Nonprofit organizations play a key role in meeting the economic and housing needs of rural communities. These organizations assist communities in planning, developing, financing, and constructing single-family and multi-family housing, water and wastewater systems, and community facilities.
Based on a survey of 104 NRHC nonprofit members, the report estimates these organizations helped low income families and rural communities secure $1 billion in financing to build, purchase, preserve, or rehabilitate more than 6,500 affordable homes and improve access to water and sewer systems for nearly 140,000 families in FY16. These activities led to the creation of nearly 14,000 jobs, generated nearly $820 million in income, and increased tax revenues by $442 million.
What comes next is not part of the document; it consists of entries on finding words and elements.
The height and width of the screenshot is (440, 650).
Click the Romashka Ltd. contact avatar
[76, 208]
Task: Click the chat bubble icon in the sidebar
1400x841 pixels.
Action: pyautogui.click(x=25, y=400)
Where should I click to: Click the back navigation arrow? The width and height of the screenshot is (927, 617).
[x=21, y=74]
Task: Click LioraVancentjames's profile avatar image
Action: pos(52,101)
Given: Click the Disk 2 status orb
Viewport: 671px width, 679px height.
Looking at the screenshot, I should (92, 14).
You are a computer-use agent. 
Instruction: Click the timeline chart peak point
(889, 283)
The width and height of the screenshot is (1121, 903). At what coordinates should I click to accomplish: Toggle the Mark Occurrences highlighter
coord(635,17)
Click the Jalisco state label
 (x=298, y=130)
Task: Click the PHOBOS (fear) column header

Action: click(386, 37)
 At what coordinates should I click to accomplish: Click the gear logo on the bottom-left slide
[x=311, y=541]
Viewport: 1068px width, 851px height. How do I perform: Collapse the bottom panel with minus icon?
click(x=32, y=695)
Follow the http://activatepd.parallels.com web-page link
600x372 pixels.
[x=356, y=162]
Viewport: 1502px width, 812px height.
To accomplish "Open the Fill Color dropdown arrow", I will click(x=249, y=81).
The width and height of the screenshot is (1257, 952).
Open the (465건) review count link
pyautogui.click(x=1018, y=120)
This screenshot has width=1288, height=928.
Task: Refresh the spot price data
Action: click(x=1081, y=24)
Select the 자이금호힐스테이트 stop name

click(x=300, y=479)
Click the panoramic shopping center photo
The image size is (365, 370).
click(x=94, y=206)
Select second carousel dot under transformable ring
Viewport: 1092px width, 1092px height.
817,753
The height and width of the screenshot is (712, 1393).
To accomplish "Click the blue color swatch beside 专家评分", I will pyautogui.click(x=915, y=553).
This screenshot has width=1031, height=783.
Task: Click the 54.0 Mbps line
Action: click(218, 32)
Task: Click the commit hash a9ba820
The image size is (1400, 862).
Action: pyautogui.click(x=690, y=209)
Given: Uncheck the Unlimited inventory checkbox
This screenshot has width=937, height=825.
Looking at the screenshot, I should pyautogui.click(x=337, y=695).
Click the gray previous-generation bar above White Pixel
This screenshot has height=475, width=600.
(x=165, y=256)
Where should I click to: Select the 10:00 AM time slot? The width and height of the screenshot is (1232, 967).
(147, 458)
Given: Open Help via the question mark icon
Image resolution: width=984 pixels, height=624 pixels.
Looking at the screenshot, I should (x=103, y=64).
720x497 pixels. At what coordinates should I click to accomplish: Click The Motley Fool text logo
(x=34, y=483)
The report also highlights the role of key federal housing programs in financing affordable homes in rural areas. The direct loan and loan guarantee programs at the U.S. Department of Agriculture comprised the largest share (45%) of total financing for affordable homeownership, followed by mortgages secured through the Department of Veterans Affairs and the Federal Housing Finance Agency (25%). Just 14% of homeownership financing was secured through conventional lending.
The largest share of financing for rural rental housing was the Low Income Housing Tax Credit (Housing Credit) at 44%, followed by direct and guaranteed rental loan programs at USDA at 22%. HUD resources accounted for less than 3% of the total rural rental housing financing.